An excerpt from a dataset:
◆ ◆ ◆ ◆
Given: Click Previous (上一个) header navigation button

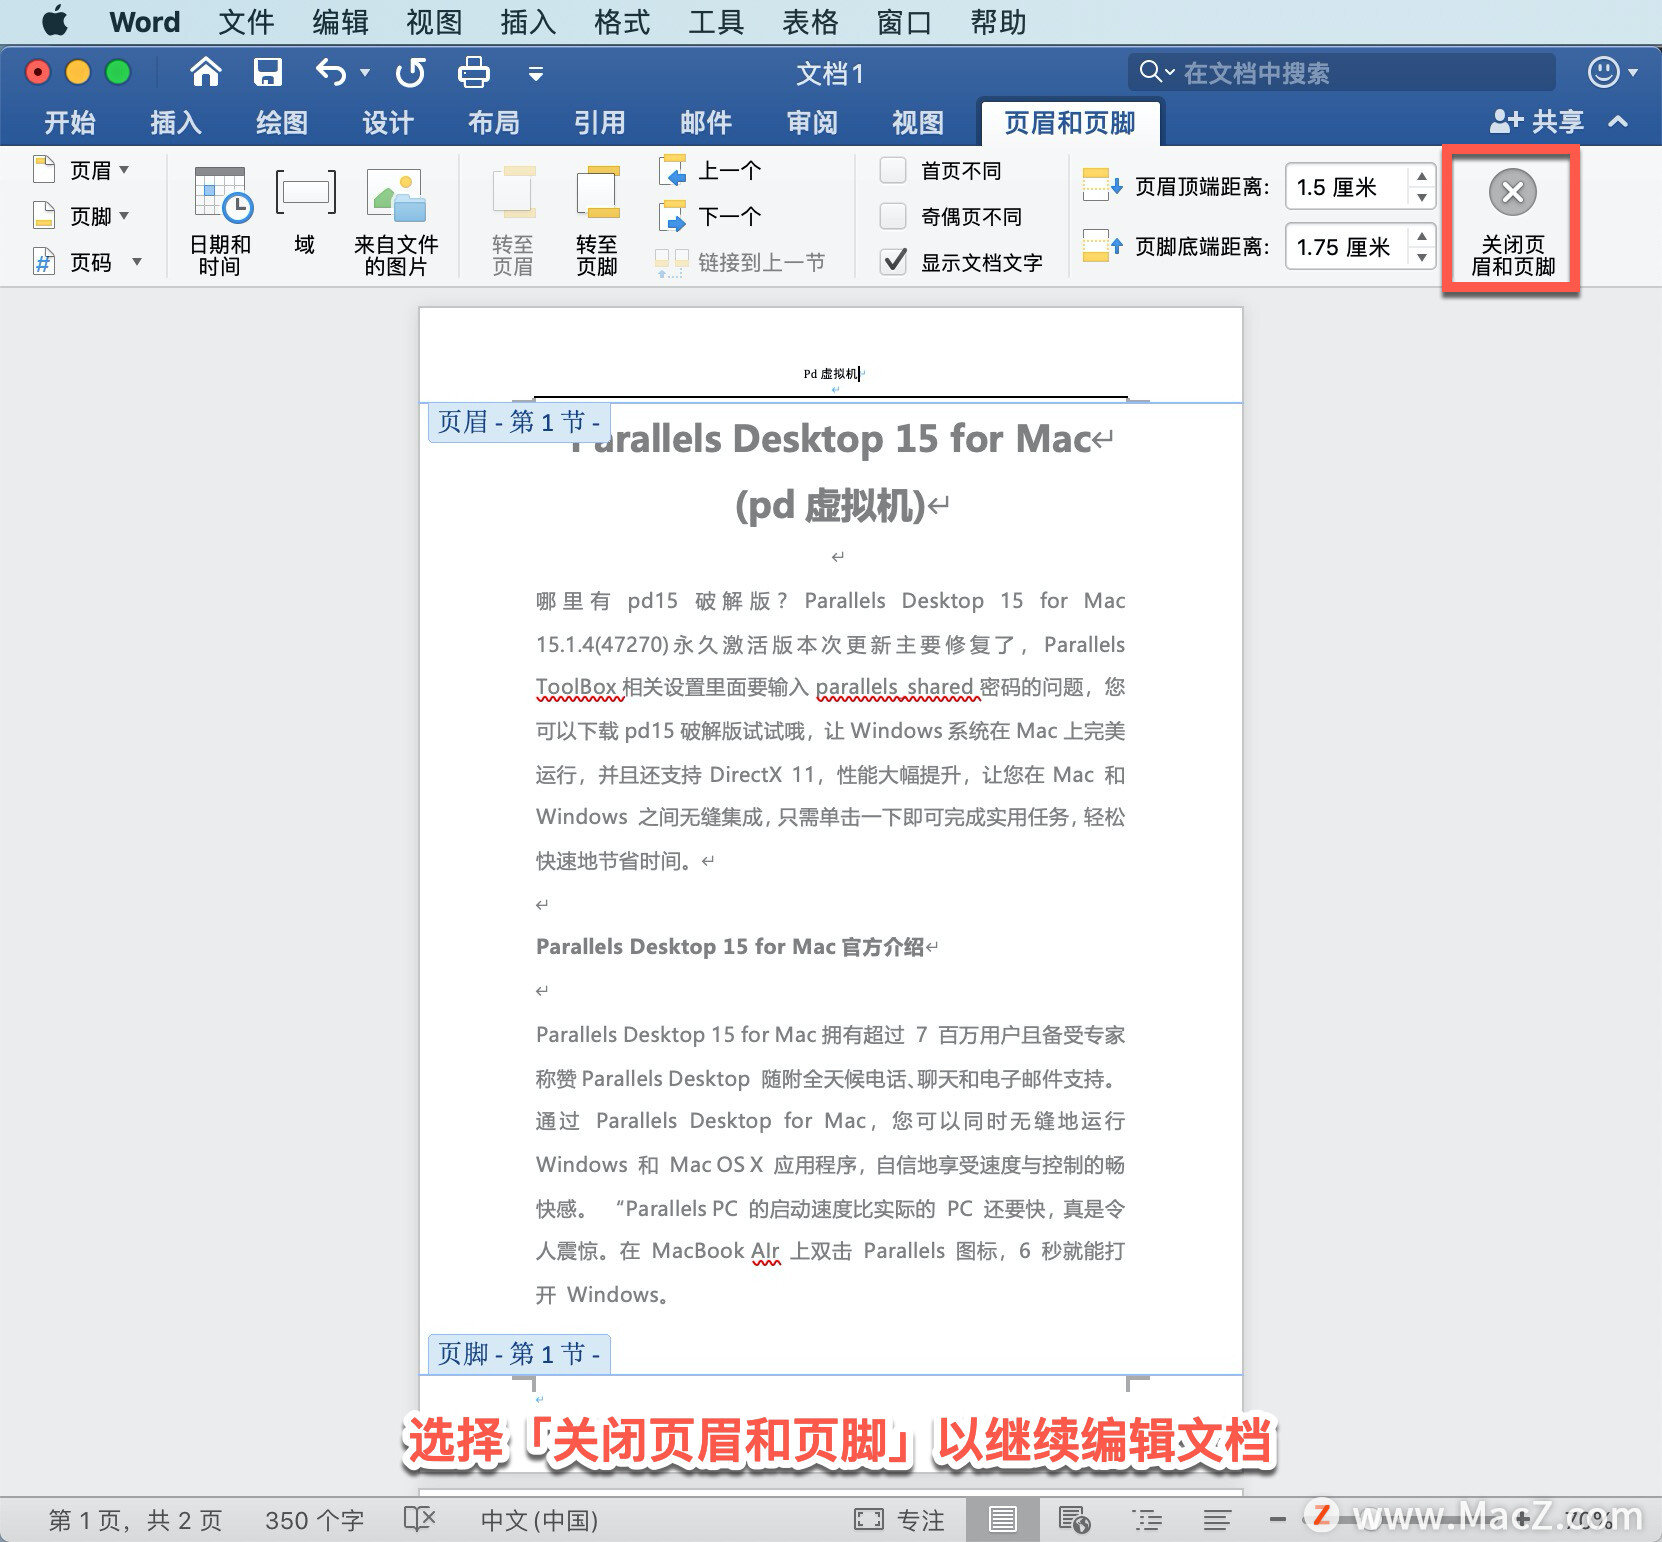Looking at the screenshot, I should click(711, 171).
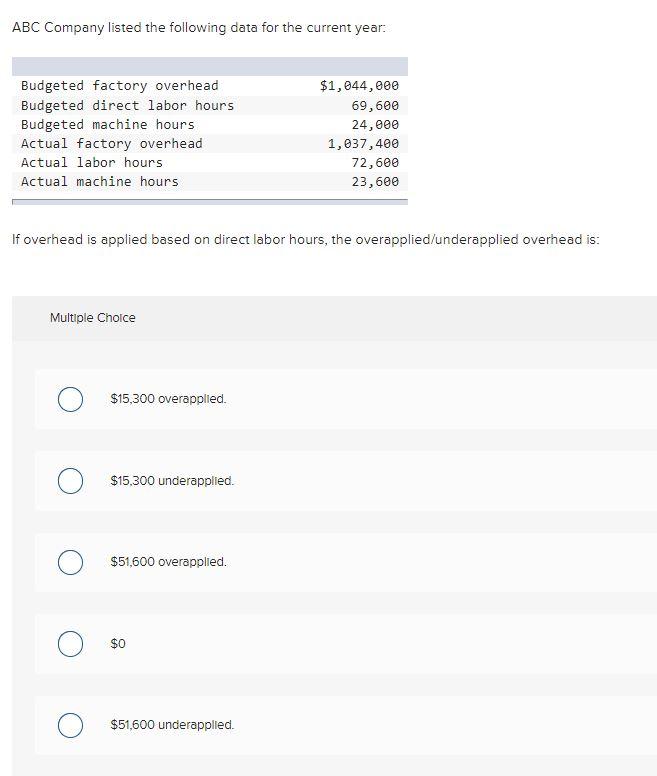This screenshot has width=657, height=776.
Task: Click the Budgeted direct labor hours label
Action: coord(127,105)
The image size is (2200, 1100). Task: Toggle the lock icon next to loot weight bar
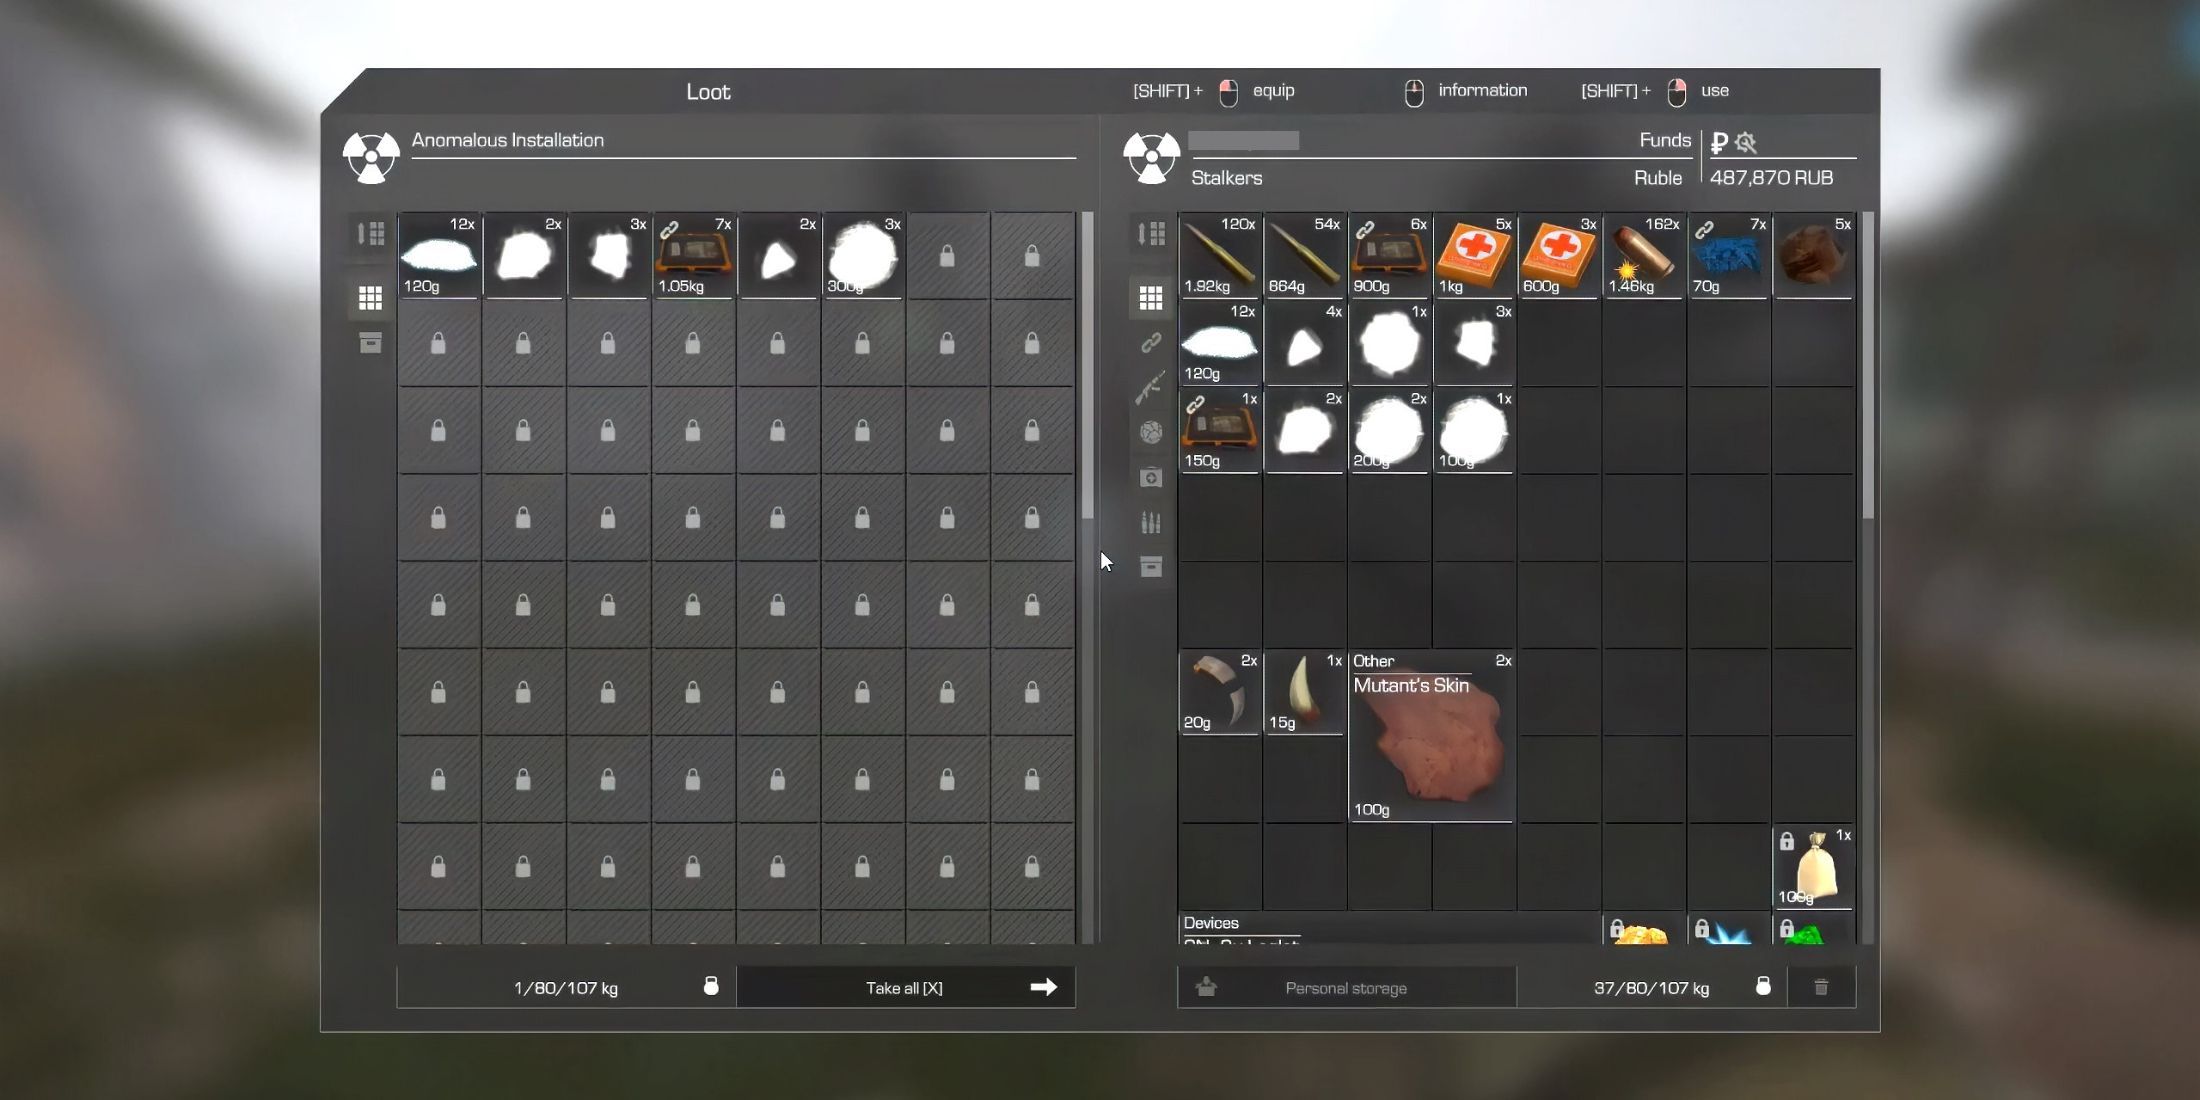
◆ ◆ ◆ ◆
== What you are asked to do ==
Report every line in the rows above that contains the string "Task", copying each such line in full. Only matches with the same capitalization count.

== Worked answer ==
Task: Click the Budgeted direct labor hours label
The image size is (2200, 1100). Task: Toggle the lock icon next to loot weight bar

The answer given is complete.